* _INSTRUCTION_:
Write out every one of the following records line for line, changing nothing.

## START STORED DATA

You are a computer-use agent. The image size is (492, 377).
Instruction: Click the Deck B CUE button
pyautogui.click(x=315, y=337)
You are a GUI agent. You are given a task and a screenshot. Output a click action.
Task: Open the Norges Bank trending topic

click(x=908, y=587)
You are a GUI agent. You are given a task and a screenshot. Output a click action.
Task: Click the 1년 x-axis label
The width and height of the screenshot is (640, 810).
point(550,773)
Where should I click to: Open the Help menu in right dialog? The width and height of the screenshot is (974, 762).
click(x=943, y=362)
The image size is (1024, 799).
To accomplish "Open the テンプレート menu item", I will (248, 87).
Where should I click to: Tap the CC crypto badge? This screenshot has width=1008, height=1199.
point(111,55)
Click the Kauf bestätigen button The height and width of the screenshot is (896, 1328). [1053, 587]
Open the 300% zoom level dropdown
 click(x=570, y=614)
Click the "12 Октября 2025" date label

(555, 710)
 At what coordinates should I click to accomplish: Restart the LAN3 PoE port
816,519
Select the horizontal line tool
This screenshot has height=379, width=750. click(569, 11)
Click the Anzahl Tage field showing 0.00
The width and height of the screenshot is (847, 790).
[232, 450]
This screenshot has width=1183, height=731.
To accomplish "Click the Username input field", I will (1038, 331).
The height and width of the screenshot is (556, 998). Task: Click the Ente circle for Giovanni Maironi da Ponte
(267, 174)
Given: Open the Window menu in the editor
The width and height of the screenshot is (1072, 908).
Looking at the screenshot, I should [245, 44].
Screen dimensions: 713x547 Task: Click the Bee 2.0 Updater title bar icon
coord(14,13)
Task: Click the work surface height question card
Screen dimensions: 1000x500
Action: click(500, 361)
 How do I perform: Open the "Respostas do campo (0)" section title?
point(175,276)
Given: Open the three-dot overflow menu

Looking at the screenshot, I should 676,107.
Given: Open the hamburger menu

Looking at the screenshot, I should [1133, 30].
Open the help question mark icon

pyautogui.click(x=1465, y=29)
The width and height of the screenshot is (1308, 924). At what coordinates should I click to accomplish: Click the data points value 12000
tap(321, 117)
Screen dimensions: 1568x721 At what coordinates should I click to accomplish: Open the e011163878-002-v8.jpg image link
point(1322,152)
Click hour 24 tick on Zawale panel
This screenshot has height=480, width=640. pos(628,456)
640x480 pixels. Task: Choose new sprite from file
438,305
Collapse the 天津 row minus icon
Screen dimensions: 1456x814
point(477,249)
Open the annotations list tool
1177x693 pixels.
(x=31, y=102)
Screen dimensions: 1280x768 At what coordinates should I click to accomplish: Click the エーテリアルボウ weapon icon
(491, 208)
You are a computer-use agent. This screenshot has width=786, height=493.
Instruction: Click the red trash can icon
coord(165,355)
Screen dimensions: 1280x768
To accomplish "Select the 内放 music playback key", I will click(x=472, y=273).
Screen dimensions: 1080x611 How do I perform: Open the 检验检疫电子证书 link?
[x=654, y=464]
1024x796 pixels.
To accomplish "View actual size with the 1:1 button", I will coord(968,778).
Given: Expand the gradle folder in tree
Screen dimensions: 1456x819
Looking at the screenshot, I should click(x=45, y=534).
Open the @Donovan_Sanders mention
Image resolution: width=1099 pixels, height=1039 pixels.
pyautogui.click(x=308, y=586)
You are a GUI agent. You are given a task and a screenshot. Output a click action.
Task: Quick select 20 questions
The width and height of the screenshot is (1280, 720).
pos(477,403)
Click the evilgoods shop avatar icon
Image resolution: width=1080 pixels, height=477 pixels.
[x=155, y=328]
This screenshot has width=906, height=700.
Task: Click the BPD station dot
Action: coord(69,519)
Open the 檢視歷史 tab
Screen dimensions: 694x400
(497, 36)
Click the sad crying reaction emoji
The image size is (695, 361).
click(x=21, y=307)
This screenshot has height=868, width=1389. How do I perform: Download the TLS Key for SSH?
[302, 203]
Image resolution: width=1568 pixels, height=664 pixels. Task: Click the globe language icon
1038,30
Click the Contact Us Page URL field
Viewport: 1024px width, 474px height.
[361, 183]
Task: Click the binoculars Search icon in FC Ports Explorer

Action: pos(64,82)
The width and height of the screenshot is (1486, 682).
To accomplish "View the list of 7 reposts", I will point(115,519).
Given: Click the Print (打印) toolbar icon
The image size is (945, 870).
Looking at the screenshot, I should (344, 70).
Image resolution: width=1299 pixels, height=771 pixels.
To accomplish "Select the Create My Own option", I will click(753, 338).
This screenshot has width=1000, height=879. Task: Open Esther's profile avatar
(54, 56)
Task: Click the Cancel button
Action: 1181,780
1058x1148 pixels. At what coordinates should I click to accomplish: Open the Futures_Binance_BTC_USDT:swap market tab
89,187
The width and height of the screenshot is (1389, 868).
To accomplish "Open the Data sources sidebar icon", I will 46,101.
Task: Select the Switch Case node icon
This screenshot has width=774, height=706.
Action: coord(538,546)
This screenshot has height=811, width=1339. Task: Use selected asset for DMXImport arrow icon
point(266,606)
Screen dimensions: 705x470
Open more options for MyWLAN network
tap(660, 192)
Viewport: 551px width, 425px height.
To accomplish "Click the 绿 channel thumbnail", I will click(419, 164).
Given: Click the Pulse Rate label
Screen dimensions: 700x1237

## END STORED DATA

* _TASK OUTPUT_:
You are a computer-use agent. The image size is (492, 377).
Instruction: Click the Deck B CUE button
pyautogui.click(x=315, y=337)
You are a GUI agent. You are given a task and a screenshot. Output a click action.
Task: Open the Norges Bank trending topic

click(x=908, y=587)
You are a GUI agent. You are given a task and a screenshot. Output a click action.
Task: Click the 1년 x-axis label
The width and height of the screenshot is (640, 810).
point(550,773)
Where should I click to: Open the Help menu in right dialog? The width and height of the screenshot is (974, 762).
click(x=943, y=362)
The image size is (1024, 799).
To accomplish "Open the テンプレート menu item", I will (248, 87).
Where should I click to: Tap the CC crypto badge? This screenshot has width=1008, height=1199.
point(111,55)
Click the Kauf bestätigen button The height and width of the screenshot is (896, 1328). [1053, 587]
Open the 300% zoom level dropdown
 click(x=570, y=614)
Click the "12 Октября 2025" date label

(555, 710)
 At what coordinates should I click to accomplish: Restart the LAN3 PoE port
816,519
Select the horizontal line tool
This screenshot has height=379, width=750. click(569, 11)
Click the Anzahl Tage field showing 0.00
The width and height of the screenshot is (847, 790).
[232, 450]
This screenshot has width=1183, height=731.
To accomplish "Click the Username input field", I will (1038, 331).
The height and width of the screenshot is (556, 998). Task: Click the Ente circle for Giovanni Maironi da Ponte
(267, 174)
Given: Open the Window menu in the editor
The width and height of the screenshot is (1072, 908).
Looking at the screenshot, I should [245, 44].
Screen dimensions: 713x547 Task: Click the Bee 2.0 Updater title bar icon
coord(14,13)
Task: Click the work surface height question card
Screen dimensions: 1000x500
Action: click(500, 361)
 How do I perform: Open the "Respostas do campo (0)" section title?
point(175,276)
Given: Open the three-dot overflow menu

Looking at the screenshot, I should 676,107.
Given: Open the hamburger menu

Looking at the screenshot, I should [1133, 30].
Open the help question mark icon

pyautogui.click(x=1465, y=29)
The width and height of the screenshot is (1308, 924). At what coordinates should I click to accomplish: Click the data points value 12000
tap(321, 117)
Screen dimensions: 1568x721 At what coordinates should I click to accomplish: Open the e011163878-002-v8.jpg image link
point(1322,152)
Click hour 24 tick on Zawale panel
This screenshot has height=480, width=640. pos(628,456)
640x480 pixels. Task: Choose new sprite from file
438,305
Collapse the 天津 row minus icon
Screen dimensions: 1456x814
point(477,249)
Open the annotations list tool
1177x693 pixels.
(x=31, y=102)
Screen dimensions: 1280x768 At what coordinates should I click to accomplish: Click the エーテリアルボウ weapon icon
(491, 208)
You are a computer-use agent. This screenshot has width=786, height=493.
Instruction: Click the red trash can icon
coord(165,355)
Screen dimensions: 1280x768
To accomplish "Select the 内放 music playback key", I will click(x=472, y=273).
Screen dimensions: 1080x611 How do I perform: Open the 检验检疫电子证书 link?
[x=654, y=464]
1024x796 pixels.
To accomplish "View actual size with the 1:1 button", I will coord(968,778).
Given: Expand the gradle folder in tree
Screen dimensions: 1456x819
Looking at the screenshot, I should click(x=45, y=534).
Open the @Donovan_Sanders mention
Image resolution: width=1099 pixels, height=1039 pixels.
pyautogui.click(x=308, y=586)
You are a GUI agent. You are given a task and a screenshot. Output a click action.
Task: Quick select 20 questions
The width and height of the screenshot is (1280, 720).
pos(477,403)
Click the evilgoods shop avatar icon
Image resolution: width=1080 pixels, height=477 pixels.
[x=155, y=328]
This screenshot has width=906, height=700.
Task: Click the BPD station dot
Action: coord(69,519)
Open the 檢視歷史 tab
Screen dimensions: 694x400
(497, 36)
Click the sad crying reaction emoji
The image size is (695, 361).
click(x=21, y=307)
This screenshot has height=868, width=1389. How do I perform: Download the TLS Key for SSH?
[302, 203]
Image resolution: width=1568 pixels, height=664 pixels. Task: Click the globe language icon
1038,30
Click the Contact Us Page URL field
Viewport: 1024px width, 474px height.
[361, 183]
Task: Click the binoculars Search icon in FC Ports Explorer

Action: pos(64,82)
The width and height of the screenshot is (1486, 682).
To accomplish "View the list of 7 reposts", I will point(115,519).
Given: Click the Print (打印) toolbar icon
The image size is (945, 870).
Looking at the screenshot, I should (344, 70).
Image resolution: width=1299 pixels, height=771 pixels.
To accomplish "Select the Create My Own option", I will click(753, 338).
This screenshot has width=1000, height=879. Task: Open Esther's profile avatar
(54, 56)
Task: Click the Cancel button
Action: 1181,780
1058x1148 pixels. At what coordinates should I click to accomplish: Open the Futures_Binance_BTC_USDT:swap market tab
89,187
The width and height of the screenshot is (1389, 868).
To accomplish "Open the Data sources sidebar icon", I will 46,101.
Task: Select the Switch Case node icon
This screenshot has width=774, height=706.
Action: coord(538,546)
This screenshot has height=811, width=1339. Task: Use selected asset for DMXImport arrow icon
point(266,606)
Screen dimensions: 705x470
Open more options for MyWLAN network
tap(660, 192)
Viewport: 551px width, 425px height.
To accomplish "Click the 绿 channel thumbnail", I will click(419, 164).
Given: Click the Pulse Rate label
Screen dimensions: 700x1237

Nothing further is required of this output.